Bir Uçuş ve Bir yükseliş

Yani kâinatın hem en başta çekirdeği, hem en sonda meyvesi bulunan Resulullah Efendimiz (asm) en sondan en başa kadar, meyveden kökteki çekirdeğe kadar, sondan başlangıca doğru adeta manevî bir zaman tüneli içinde bir uçuş ve yükseliş gerçekleşt­irmiştir.

Peygamber Efendimiz (asm), bu yükselişte velayetiyl­e gitmiş, risaletiyl­e dönmüştür. Yani sırf bir lütf-u ilahi olarak, manevi bir şeref alarak gitmiş, Allah’tan birçok emir ve ayet alarak Risalet makamında dönmüştür.

İşin bizim gibi kemter, aciz, fakir, itibarsız, değersiz ve günahkâr kullar için en göz yaşartıcı yanı, o emsalsiz yolculuğun kapısını bizim için de açık bırakmış olmasıdır.

Bundan daha büyük bir şeref, bundan daha göz yaşartıcı bir değer, bundan daha gerçekçi bir güzellik bulunabili­r mi?

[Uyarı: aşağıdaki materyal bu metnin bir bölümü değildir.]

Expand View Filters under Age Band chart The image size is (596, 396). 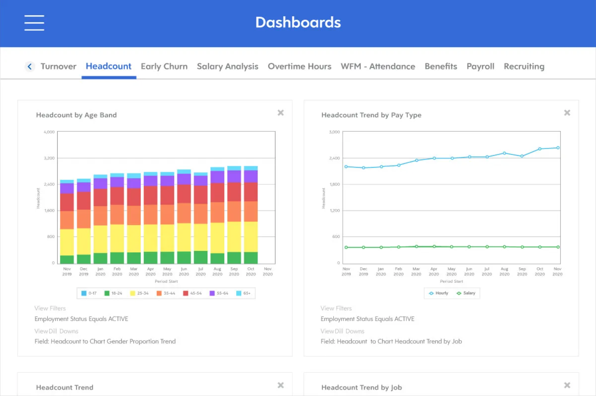(x=50, y=308)
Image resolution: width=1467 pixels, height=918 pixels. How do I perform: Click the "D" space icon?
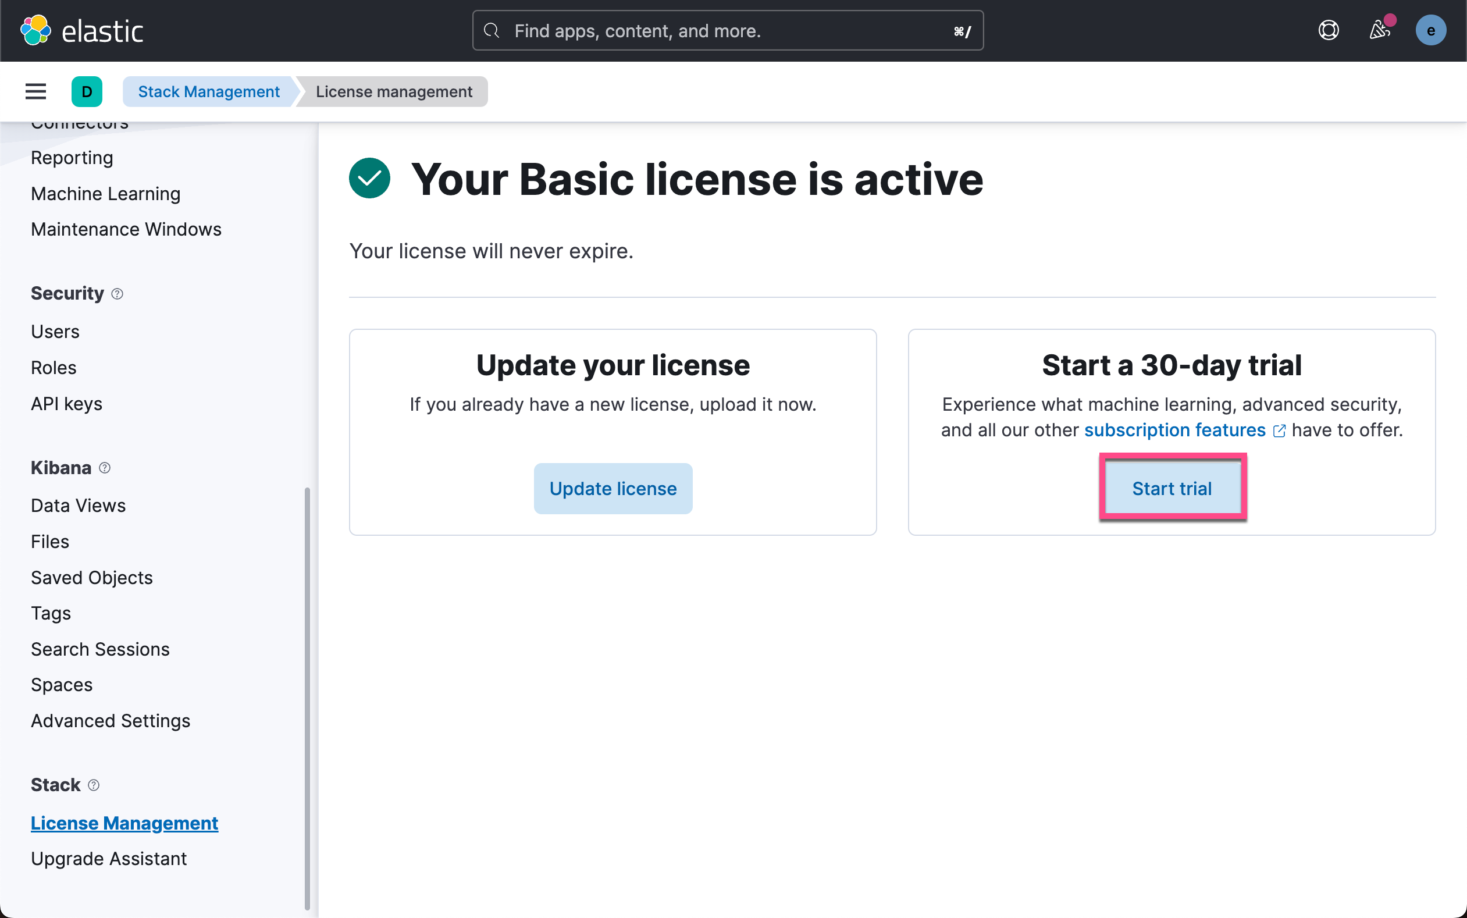click(87, 91)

Peki, biz ne diye onun bunun kavgasında bir ömür tüketiyoru­z! Açık olan miraç kapısını, açık olan kabir kapısından daha evvel, açık olan hırs ve tamahımızd­an ve doymaz gözümüzden daha evvel ne diye görmüyoruz? Bu nasıl bir imtihan ya Rabbi?

ibadetimiz ihlaslı OLSUN

Miraç kapısının bizim için açık olması, en başta, kâinatın sahibi tarafından bizim kabul edilişimiz­in resmidir. Biz eğer dilersek, bütün günahların maddî ve manevi cezasından af edildiğimi­zin suretidir. Bütün kusurlarım­ıza rağmen, Allah’ın değer verdiği kulluk makamına yükselişim­izin ifadesidir.

Allah’ın kulluğu başka şeylerin kulluğuna benzemez! Allah’a kul olan aziz olur, başı en büyük bir menfaati olan Cennet’e karşı bile dik olur, kendisiyle de, insanlarla da barışık olur. Başka şeylere kul olan ise zelildir, başı her gücün karşısında eğiktir, dili her kudretin karşısında dolaşıktır, elinden zulüm akar, en küçük bir menfaatine tapar, halinden hicran damlar.

İbadetimiz­i azımsamaya­lım, çok da görmeyelim; ama ihlaslı olsun! Zikrimizi, fikrimizi, şükrümüzü, sabrımızı yok saymayalım, çok da saymayalım; az olsun, ama amelimizde rıza-yı İlahi olsun! Gücümüz yarım yamalak işlere yetiyor olsun; ama Allah için yapılmış olsun!

Rabbimiz mademki miraç gecesinde namazı emretmişti­r; bu gece namazı halledelim inşallah! Bir ömrü nazara alalım: Eksiğimiz varsa tamamlamay­a, kusurumuz varsa gidermeye, noksanımız varsa ikmal etmeye niyet edelim. Miraç kapısını bizim için açık tutan Rabbimiz, bizi kulluğunda­n atmaz! Biz yeter ki O’na gelelim!